L’étude, publiée dans le British Journal of Cancer, a analysé les données de près de 1,8 million de personnes, principalement au Royaume-Uni et aux États-Unis, sur une période de deux décennies. Les participants ont été suivis et ont rempli des questionnaires détaillés sur leurs habitudes alimentaires. Au total, 1,64 million de personnes déclaraient consommer de la viande, avec une consommation moyenne de 50 g par jour (l’équivalent d’une saucisse ou de deux tranches de jambon).

Selon les chercheurs, les régimes végétariens, généralement plus riches en fruits, légumes et fibres, et excluant la viande transformée, pourraient contribuer à cette réduction du risque. Cependant, ils soulignent également l’importance d’une alimentation équilibrée pour éviter les carences.

Tim Key, professeur émérite d’épidémiologie à Oxford Population Health et auteur principal de l’étude, a déclaré :

« Mon sentiment est que les différences sont plus susceptibles d’être liées à la viande elle-même qu’au simple fait que les végétariens mangent des aliments plus sains. »

Tim Key, professeur émérite d’épidémiologie à Oxford Population Health

L’étude a également révélé que les personnes consommant uniquement de la volaille, sans viande rouge, présentaient un risque de cancer légèrement inférieur à celles consommant tous les types de viande. Il est déjà établi que la consommation de viande transformée, comme le jambon, le bacon et le salami, est associée à un risque accru de cancer de l’intestin, et potentiellement de cancer de l’estomac.

Les chercheurs expliquent que les mécanismes potentiels reliant la viande au cancer incluent des modifications chimiques survenant lors de la cuisson et à l’intérieur du corps, endommageant l’ADN cellulaire. Certains fabricants ajoutent des nitrates à la viande transformée pour préserver sa couleur et empêcher la croissance bactérienne, mais ces nitrates peuvent également endommager l’ADN dans l’intestin.

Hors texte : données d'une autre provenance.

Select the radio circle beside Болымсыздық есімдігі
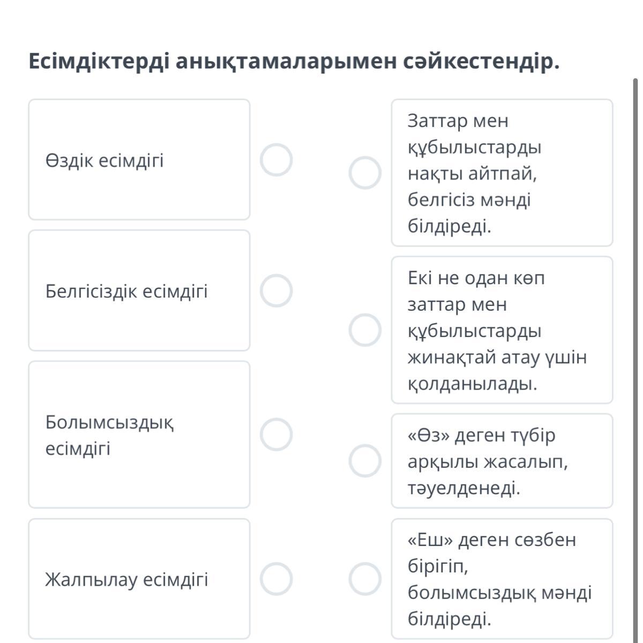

Aurora Pérez-Cornago, chercheuse principale de l’étude, a souligné :

« Les végétariens consomment généralement plus de fruits, de légumes et de fibres que les mangeurs de viande et ne consomment pas de viande transformée, ce qui peut contribuer à réduire les risques de certains cancers. »

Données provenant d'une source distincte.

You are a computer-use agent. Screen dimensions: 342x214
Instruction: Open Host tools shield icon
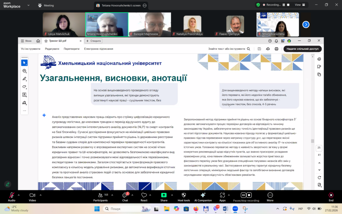[184, 195]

Aurora Pérez-Cornago, chercheuse principale de l’étude

L’étude a été financée par le Fonds mondial de recherche sur le cancer, qui soutient la recherche scientifique mondiale sur la prévention du cancer et la survie grâce à l’alimentation, au poids et à l’activité physique. Helen Croker, directrice adjointe de la recherche et des politiques au World Cancer Research Fund International, a déclaré :

« Nous avons financé cette recherche parce que les gens méritent des preuves auxquelles ils peuvent avoir confiance lorsqu’ils envisagent de manger moins de viande, et cette étude fournit les preuves les plus complètes à ce jour sur les régimes végétariens et sans viande et le risque de cancer. »

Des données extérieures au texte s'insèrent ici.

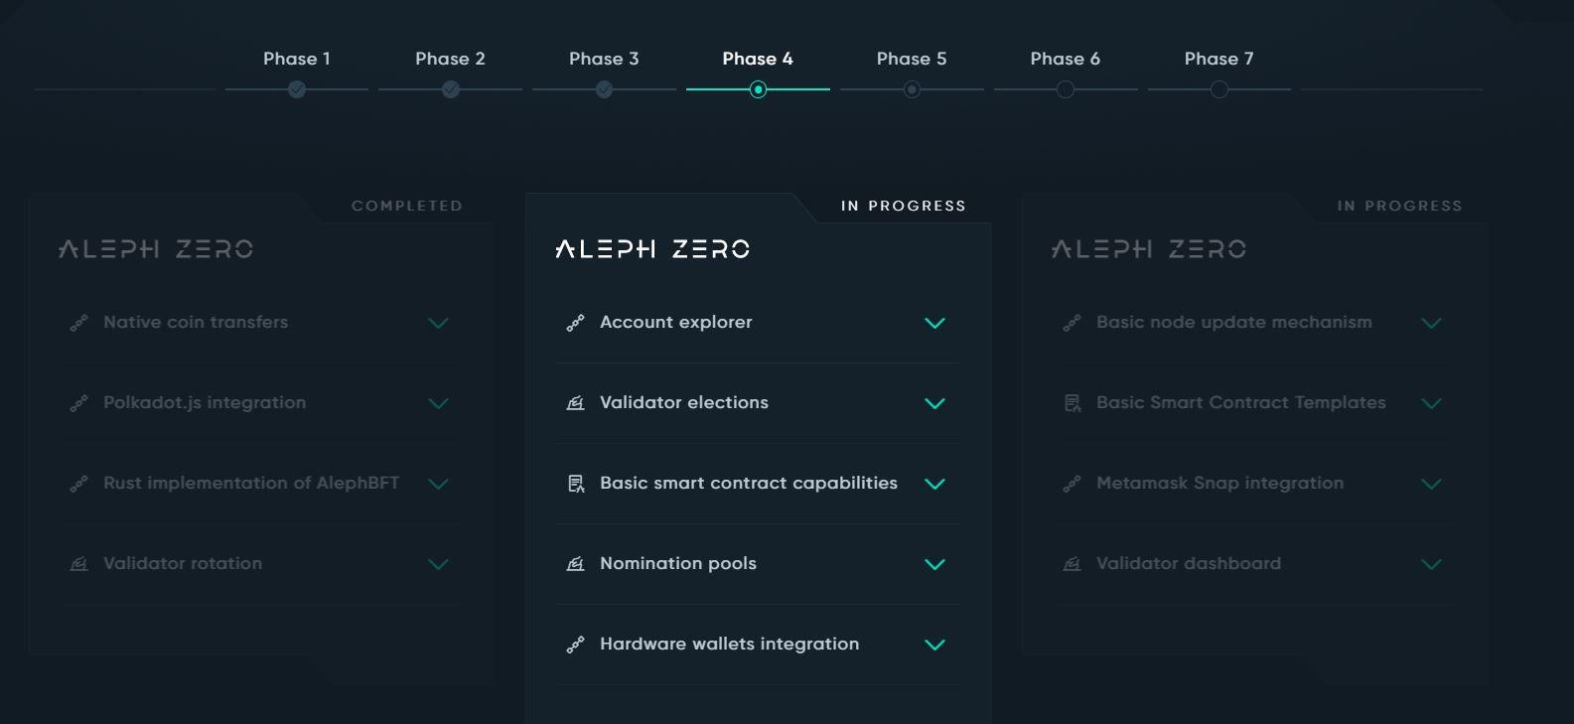Open the Polkadot.js integration item
This screenshot has height=724, width=1574.
[x=205, y=403]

Helen Croker, directrice adjointe de la recherche et des politiques au World Cancer Research Fund International

Les résultats de cette étude mettent en évidence l’importance d’une alimentation équilibrée et diversifiée pour réduire le risque de cancer, tout en soulignant la nécessité de recherches supplémentaires pour comprendre les mécanismes précis en jeu et les besoins nutritionnels spécifiques des différents types de régimes.